Generative AI also has a useful role to play, but it should be understood clearly. Its strength is not magically turning raw telemetry into truth. Its strength is helping analysts absorb information faster, summarize technical findings, translate technical artifacts into readable context, draft communications, and move through repetitive work with less friction. Its value depends on the quality of the detections, enrichment, and decision logic underneath it.
Response is where this becomes especially important. In a high-functioning model, AI can assemble the full chain of activity around a suspicious event, connect identity and endpoint behavior with cloud access, assess likely severity, and recommend next best actions. But the analyst still validates intent, weighs business impact, and determines whether the recommended action is appropriate in the context of the environment.

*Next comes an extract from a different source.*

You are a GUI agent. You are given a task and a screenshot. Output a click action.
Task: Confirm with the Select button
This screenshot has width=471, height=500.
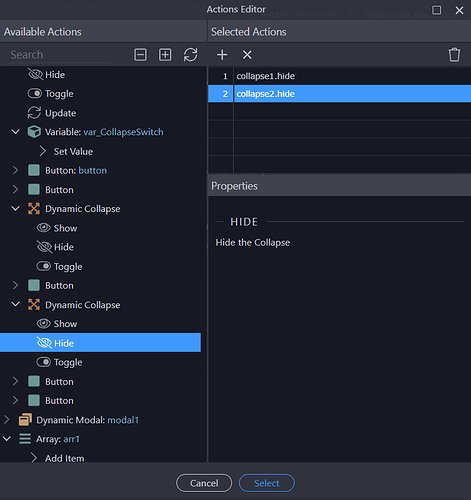coord(267,483)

That is what productive AI should do. It should make human defenders more effective, not less necessary.
The Better Standard for Security Leaders
Security leaders should stop asking whether a platform uses AI and start asking how that AI improves the operation of the SOC.
- Does it reduce analyst burden, or just repackage the work?
- Does it improve prioritization and decision quality, or simply accelerate access to information?
- Does it fit into the way the SOC already works?
- Does it preserve accountability, transparency, and human validation where they matter most?
- Can the vendor prove measurable operational outcomes in production?
Those questions will matter longer than any current AI label or feature category because they get to the real issue: whether the technology improves security operations in practice.
AI Should Make the SOC Better, not Busier
The future of AI in the SOC will not be defined by how advanced the interface looks or how many tasks a system can automate in isolation. It will be defined by whether AI reduces manual workload, sharpens human judgment, and improves response quality under pressure.
That is the model we believe in at Deepwatch. With NEXA, our collaborative AI ecosystem for MDR, we are focused on using AI to connect context, improve prioritization, and strengthen the way analysts and customers work together. The goal is not autonomy for its own sake. It is a more resilient security operation: one that can move faster, make better decisions, and respond with greater confidence.
For security leaders trying to separate real operational value from vendor hype, the distinction between useful AI, autonomous AI, and productive AI is a good place to start.